# The task
Everything from the line with "is (224, 129)." through the final line below should be copied out exactly, and nothing else should appear.
------------------------------------------------
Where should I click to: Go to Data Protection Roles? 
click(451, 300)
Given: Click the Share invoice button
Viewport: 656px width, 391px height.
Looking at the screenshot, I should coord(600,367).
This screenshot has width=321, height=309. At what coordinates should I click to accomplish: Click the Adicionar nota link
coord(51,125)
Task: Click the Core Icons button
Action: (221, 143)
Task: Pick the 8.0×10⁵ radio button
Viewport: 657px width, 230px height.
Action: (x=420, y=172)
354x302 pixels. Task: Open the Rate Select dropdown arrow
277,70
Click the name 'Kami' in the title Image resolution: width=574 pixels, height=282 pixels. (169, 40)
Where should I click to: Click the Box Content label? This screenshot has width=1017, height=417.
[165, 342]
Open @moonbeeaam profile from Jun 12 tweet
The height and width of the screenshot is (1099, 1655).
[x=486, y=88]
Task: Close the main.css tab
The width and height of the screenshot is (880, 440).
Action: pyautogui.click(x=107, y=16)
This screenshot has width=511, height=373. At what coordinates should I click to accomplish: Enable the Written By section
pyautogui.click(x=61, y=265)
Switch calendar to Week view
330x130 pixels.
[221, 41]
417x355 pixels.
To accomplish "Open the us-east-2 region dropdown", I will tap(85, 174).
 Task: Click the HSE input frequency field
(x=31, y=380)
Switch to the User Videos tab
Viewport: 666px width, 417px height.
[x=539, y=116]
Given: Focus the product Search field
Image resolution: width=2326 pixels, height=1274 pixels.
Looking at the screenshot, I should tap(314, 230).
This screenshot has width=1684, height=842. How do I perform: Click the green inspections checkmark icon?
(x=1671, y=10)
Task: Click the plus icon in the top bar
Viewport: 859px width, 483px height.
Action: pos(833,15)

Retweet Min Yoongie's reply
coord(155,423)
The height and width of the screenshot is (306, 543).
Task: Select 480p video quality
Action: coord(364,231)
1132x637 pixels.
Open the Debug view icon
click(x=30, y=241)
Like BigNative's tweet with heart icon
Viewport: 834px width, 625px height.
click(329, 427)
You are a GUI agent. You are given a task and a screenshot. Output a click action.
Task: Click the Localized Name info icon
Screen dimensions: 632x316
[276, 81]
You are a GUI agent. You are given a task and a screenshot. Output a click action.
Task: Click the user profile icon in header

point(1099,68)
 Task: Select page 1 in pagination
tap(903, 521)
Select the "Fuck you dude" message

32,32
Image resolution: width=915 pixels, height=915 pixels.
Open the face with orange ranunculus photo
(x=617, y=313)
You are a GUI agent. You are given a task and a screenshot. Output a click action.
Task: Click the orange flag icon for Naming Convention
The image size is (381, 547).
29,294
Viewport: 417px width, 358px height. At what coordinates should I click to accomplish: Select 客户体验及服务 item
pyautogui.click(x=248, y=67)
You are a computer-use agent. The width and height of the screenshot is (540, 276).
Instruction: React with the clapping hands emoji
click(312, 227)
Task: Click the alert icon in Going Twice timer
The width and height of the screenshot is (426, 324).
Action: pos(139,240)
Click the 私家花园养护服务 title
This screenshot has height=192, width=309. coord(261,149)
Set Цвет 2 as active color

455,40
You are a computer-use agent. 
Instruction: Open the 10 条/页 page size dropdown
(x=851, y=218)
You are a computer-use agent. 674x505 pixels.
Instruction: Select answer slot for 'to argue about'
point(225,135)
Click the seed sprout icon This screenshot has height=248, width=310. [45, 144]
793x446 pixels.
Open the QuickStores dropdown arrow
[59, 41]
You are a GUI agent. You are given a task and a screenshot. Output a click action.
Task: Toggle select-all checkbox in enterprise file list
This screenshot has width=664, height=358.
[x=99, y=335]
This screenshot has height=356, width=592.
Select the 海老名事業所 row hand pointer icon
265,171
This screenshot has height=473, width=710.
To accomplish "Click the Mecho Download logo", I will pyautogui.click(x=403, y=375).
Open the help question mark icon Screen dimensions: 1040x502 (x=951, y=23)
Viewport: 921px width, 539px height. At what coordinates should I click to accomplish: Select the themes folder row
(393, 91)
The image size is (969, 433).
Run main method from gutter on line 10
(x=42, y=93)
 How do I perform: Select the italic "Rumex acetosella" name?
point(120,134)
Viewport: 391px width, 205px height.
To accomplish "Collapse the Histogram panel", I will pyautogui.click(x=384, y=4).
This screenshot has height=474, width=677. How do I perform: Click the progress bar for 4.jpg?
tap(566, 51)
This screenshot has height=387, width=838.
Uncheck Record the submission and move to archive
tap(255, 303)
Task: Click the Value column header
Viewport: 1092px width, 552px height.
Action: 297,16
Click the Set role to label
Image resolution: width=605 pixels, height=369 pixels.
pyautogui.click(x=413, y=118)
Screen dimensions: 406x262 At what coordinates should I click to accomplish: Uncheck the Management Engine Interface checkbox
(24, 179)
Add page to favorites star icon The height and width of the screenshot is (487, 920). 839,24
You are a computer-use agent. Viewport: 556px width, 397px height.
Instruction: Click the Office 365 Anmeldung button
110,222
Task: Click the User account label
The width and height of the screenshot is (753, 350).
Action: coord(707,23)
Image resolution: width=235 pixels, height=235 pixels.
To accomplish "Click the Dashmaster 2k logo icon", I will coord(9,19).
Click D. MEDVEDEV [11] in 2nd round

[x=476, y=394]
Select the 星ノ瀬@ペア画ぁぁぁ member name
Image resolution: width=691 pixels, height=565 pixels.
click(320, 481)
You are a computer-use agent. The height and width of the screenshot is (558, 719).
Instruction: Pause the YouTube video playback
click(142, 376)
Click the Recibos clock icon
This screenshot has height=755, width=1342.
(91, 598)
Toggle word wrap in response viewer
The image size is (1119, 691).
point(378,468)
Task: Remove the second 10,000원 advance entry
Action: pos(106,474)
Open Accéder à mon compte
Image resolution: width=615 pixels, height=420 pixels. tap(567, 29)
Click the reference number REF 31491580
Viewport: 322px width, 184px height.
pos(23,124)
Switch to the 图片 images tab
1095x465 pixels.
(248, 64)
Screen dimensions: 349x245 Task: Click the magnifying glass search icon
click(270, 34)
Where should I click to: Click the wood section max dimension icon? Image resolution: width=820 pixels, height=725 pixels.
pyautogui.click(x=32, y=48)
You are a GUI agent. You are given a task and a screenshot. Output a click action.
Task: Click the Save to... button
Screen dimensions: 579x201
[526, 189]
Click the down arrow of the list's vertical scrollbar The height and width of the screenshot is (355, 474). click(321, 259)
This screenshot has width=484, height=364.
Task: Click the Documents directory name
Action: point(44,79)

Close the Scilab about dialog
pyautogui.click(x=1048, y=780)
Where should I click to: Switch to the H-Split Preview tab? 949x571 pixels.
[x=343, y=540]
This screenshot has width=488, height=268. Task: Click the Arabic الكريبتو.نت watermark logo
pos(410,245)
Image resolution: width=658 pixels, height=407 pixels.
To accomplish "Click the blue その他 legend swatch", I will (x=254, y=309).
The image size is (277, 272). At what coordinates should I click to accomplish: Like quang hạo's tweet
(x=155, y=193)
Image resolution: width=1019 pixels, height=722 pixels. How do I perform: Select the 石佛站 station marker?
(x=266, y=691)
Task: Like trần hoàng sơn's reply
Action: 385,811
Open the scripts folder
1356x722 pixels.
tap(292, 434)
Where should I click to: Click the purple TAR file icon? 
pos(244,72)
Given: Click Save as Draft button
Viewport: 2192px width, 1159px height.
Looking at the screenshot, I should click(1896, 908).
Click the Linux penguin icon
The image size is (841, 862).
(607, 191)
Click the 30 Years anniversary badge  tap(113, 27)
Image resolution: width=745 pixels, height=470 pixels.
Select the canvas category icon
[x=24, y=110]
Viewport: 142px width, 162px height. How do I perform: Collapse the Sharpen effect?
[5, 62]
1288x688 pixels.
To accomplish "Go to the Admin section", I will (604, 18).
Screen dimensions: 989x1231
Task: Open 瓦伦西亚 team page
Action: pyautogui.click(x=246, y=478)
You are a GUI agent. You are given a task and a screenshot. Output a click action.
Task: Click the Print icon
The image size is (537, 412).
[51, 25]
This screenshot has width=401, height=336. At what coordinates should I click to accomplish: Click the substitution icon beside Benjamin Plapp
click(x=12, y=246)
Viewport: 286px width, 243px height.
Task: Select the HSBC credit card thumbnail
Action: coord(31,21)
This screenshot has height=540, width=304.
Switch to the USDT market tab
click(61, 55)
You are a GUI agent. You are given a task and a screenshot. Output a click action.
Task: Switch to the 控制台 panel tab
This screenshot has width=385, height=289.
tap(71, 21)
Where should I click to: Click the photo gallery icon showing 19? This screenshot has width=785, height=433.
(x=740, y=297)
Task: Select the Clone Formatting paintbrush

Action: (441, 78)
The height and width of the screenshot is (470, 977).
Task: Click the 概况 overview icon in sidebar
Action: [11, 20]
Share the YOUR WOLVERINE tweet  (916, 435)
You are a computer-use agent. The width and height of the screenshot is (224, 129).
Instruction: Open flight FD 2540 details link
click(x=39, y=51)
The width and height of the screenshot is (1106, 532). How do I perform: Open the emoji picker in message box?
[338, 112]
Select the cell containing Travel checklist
------------------------------------------------
# Response to the exercise
You are a computer-use agent. The width and height of the screenshot is (224, 129).
Instruction: Open flight FD 2540 details link
click(x=39, y=51)
The width and height of the screenshot is (1106, 532). How do I perform: Open the emoji picker in message box?
[338, 112]
Select the cell containing Travel checklist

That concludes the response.